# start of Information supplied

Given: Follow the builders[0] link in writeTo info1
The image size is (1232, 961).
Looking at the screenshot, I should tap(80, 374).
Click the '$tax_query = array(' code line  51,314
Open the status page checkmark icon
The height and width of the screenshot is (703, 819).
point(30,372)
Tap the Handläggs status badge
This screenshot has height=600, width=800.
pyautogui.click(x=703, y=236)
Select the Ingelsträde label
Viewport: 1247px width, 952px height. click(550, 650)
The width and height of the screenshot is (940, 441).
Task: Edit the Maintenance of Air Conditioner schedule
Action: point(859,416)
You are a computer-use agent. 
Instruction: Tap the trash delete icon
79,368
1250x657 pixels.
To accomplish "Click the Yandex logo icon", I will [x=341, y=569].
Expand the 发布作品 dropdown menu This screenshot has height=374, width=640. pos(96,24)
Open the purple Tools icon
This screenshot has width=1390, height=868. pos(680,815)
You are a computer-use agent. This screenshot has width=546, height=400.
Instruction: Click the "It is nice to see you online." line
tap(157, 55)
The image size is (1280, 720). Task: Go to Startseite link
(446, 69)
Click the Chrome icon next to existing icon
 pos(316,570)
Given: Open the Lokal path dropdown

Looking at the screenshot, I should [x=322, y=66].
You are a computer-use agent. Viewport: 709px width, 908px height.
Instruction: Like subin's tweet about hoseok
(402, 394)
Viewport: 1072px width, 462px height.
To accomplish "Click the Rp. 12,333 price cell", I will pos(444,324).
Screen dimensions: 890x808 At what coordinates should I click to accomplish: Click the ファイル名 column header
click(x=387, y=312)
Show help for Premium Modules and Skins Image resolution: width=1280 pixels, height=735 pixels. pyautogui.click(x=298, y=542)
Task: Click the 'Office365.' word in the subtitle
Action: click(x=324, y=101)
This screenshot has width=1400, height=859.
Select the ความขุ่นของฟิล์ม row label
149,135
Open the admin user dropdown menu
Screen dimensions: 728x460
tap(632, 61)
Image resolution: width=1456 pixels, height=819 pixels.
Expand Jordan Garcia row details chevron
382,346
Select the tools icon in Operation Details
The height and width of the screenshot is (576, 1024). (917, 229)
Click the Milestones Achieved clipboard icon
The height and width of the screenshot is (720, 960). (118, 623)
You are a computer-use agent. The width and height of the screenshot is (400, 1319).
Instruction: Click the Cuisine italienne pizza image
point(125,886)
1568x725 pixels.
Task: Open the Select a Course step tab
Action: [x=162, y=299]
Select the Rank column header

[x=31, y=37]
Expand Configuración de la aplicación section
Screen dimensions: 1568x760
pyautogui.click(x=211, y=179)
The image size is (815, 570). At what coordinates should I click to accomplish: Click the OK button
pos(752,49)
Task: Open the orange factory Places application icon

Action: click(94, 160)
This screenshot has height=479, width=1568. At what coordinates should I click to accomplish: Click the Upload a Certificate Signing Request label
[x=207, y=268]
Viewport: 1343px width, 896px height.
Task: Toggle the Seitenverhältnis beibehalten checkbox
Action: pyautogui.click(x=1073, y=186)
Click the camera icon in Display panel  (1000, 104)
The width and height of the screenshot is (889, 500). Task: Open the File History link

# end of Information supplied

Task
Rewrite the entries above, swapping every "computer-use agent" for "screen-control agent" and leaving everything else unchanged.

Response
Given: Follow the builders[0] link in writeTo info1
The image size is (1232, 961).
Looking at the screenshot, I should tap(80, 374).
Click the '$tax_query = array(' code line  51,314
Open the status page checkmark icon
The height and width of the screenshot is (703, 819).
point(30,372)
Tap the Handläggs status badge
This screenshot has height=600, width=800.
pyautogui.click(x=703, y=236)
Select the Ingelsträde label
Viewport: 1247px width, 952px height. click(550, 650)
The width and height of the screenshot is (940, 441).
Task: Edit the Maintenance of Air Conditioner schedule
Action: point(859,416)
You are a screen-control agent. 
Instruction: Tap the trash delete icon
79,368
1250x657 pixels.
To accomplish "Click the Yandex logo icon", I will [x=341, y=569].
Expand the 发布作品 dropdown menu This screenshot has height=374, width=640. pos(96,24)
Open the purple Tools icon
This screenshot has width=1390, height=868. pos(680,815)
You are a screen-control agent. This screenshot has width=546, height=400.
Instruction: Click the "It is nice to see you online." line
tap(157, 55)
The image size is (1280, 720). Task: Go to Startseite link
(446, 69)
Click the Chrome icon next to existing icon
 pos(316,570)
Given: Open the Lokal path dropdown

Looking at the screenshot, I should [x=322, y=66].
You are a screen-control agent. Viewport: 709px width, 908px height.
Instruction: Like subin's tweet about hoseok
(402, 394)
Viewport: 1072px width, 462px height.
To accomplish "Click the Rp. 12,333 price cell", I will pos(444,324).
Screen dimensions: 890x808 At what coordinates should I click to accomplish: Click the ファイル名 column header
click(x=387, y=312)
Show help for Premium Modules and Skins Image resolution: width=1280 pixels, height=735 pixels. pyautogui.click(x=298, y=542)
Task: Click the 'Office365.' word in the subtitle
Action: click(x=324, y=101)
This screenshot has width=1400, height=859.
Select the ความขุ่นของฟิล์ม row label
149,135
Open the admin user dropdown menu
Screen dimensions: 728x460
tap(632, 61)
Image resolution: width=1456 pixels, height=819 pixels.
Expand Jordan Garcia row details chevron
382,346
Select the tools icon in Operation Details
The height and width of the screenshot is (576, 1024). (917, 229)
Click the Milestones Achieved clipboard icon
The height and width of the screenshot is (720, 960). (118, 623)
You are a screen-control agent. The width and height of the screenshot is (400, 1319).
Instruction: Click the Cuisine italienne pizza image
point(125,886)
1568x725 pixels.
Task: Open the Select a Course step tab
Action: [x=162, y=299]
Select the Rank column header

[x=31, y=37]
Expand Configuración de la aplicación section
Screen dimensions: 1568x760
pyautogui.click(x=211, y=179)
The image size is (815, 570). At what coordinates should I click to accomplish: Click the OK button
pos(752,49)
Task: Open the orange factory Places application icon

Action: click(94, 160)
This screenshot has height=479, width=1568. At what coordinates should I click to accomplish: Click the Upload a Certificate Signing Request label
[x=207, y=268]
Viewport: 1343px width, 896px height.
Task: Toggle the Seitenverhältnis beibehalten checkbox
Action: pyautogui.click(x=1073, y=186)
Click the camera icon in Display panel  (1000, 104)
The width and height of the screenshot is (889, 500). Task: Open the File History link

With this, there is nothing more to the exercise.